El viaje fue tremendamente revelador, pero notaba que no poseía yo, en aquel momento, de regreso ya, el aliento suficiente ni necesario para relatarlo hasta su término. Existe, sin embargo, el diario de viaje, en el que vertí mis impresiones y pensamientos sin pulir sobre la marcha. Lo hice con gran disciplina en esos dos meses, pues era consciente de su importancia para mí, sobre todo la que adquiriría en el futuro. Sembrar entonces para cosechar quién sabe cuándo. No desecho ni desdeño la posibilidad de volver sobre este diario de aventuras. Simplemente hemos de esperar el momento propicio, si es que llega.

Tuvo que ver también, cuando llevaba algún tiempo sin escribir, abandonados ya los relatos indios, un cierto temor a volver a hacerlo. Después de tantas semanas sin juntar palabras, poco a poco me fui retando a mí mismo a que si volvía a desenfundar los lapiceros debía ser con algo sublime. Para no decir nada que mereciera la pena, mejor estarse quieto o salir a darse paseos, pensaba, no sin cierta crueldad hacia uno mismo. Entonces se llega a un callejón sin salida: si lo que uno escribe no vale, ¿qué sentido tiene ponerlo en negro sobre blanco? La respuesta acudió casi antes de que acabara de formularse la pregunta. El caso era que me moría por volver a escribir, que no podía luchar contra un deseo tan fuerte y que me desvelaba por las noches.

Y siempre a vueltas con la rutina, que es un cáncer infecto para la existencia, me había acostumbrado a lidiar con todas estas razones de peso con tal de no escribir.
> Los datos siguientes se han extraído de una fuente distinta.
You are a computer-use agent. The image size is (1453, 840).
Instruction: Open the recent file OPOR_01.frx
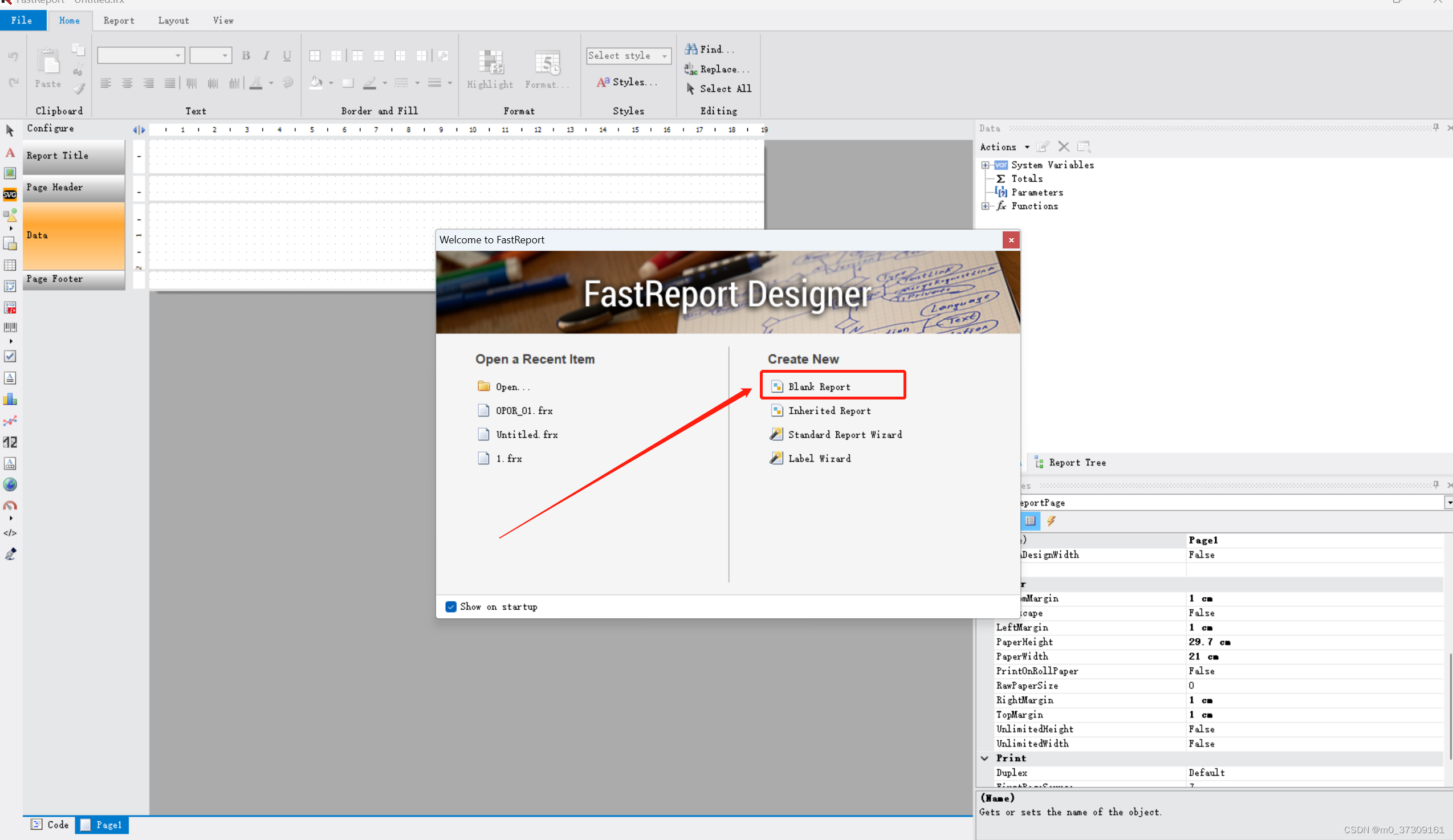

Siempre me contentaba con hacerme el propósito de escribir al día siguiente, y, claro, nunca ocurría. Decidí, pues, en ese mismo instante en que me encontraba de frente a la pared de mi propia conciencia, que la mejor forma de romper el hielo con la página en blanco y destruir el sortilegio de esta caprichosa búsqueda de lo sublime, era comenzar de la forma más simple posible. Un esfuerzo de sobriedad. Me dije, define tu mundo de hoy en dos palabras, y acudieron dos como relámpagos en medio de una noche de lluvia: Madrid, Agosto.

Y así es como da comienzo este cuaderno de Madrid, y cómo empieza de nuevo mi vida, porque, de un tiempo a esta parte, ésta no se concibe sin escribir. No me hago a la idea de cómo puede ser la vida sin dibujar en todo momento relatos imaginarios mientras vas en el metro, o escribir renglones a vuelapensamiento cuando caminas por la calle o tomas un café en una cafetería. Escribir se ha convertido en una condena, que es, sin embargo, gozosa, brinda cierta plenitud y paz de espíritu; y si un día no empuño papel y bolígrafo, se me echa encima la melancolía, que es dulce compañera, a pesar de todo, y las horas se hacen más cuesta arriba.